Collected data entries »
----

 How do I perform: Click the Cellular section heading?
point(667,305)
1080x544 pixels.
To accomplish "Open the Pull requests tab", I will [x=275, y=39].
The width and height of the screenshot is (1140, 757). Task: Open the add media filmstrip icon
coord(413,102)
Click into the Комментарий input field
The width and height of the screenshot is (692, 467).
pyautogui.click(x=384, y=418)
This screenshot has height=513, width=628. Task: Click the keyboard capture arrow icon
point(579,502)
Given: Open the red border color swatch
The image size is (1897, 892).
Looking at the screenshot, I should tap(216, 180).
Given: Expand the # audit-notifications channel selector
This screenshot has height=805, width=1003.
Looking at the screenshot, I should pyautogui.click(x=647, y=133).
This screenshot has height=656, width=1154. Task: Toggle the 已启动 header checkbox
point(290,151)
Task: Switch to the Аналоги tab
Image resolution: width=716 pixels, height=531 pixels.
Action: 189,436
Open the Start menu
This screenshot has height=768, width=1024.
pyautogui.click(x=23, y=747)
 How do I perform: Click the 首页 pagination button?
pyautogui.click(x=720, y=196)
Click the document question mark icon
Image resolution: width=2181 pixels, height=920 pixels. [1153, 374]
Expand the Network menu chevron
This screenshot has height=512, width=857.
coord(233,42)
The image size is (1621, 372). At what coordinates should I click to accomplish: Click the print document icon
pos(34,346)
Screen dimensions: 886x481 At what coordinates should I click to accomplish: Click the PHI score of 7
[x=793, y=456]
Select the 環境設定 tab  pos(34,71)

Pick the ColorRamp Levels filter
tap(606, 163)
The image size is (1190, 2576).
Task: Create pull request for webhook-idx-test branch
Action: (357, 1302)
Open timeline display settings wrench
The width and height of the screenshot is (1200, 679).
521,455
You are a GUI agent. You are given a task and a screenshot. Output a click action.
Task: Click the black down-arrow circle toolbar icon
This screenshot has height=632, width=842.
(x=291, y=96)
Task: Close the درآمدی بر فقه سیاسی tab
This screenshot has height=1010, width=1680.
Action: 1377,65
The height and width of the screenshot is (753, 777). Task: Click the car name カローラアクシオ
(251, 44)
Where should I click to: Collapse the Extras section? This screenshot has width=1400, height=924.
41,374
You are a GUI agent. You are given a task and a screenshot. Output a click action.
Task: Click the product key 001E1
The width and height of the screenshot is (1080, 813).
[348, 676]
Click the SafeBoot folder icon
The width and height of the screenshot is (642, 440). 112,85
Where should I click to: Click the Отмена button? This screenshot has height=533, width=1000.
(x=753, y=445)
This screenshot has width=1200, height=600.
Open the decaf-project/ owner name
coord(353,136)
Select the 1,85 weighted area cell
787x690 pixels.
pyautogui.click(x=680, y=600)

----

WORK ITEM » Beginning with the line that holds "This screenshot has width=1200, height=600.", please give again each line exactly until the records end, and include that final line.

OUTPUT FOR THIS TASK »
This screenshot has width=1200, height=600.
Open the decaf-project/ owner name
coord(353,136)
Select the 1,85 weighted area cell
787x690 pixels.
pyautogui.click(x=680, y=600)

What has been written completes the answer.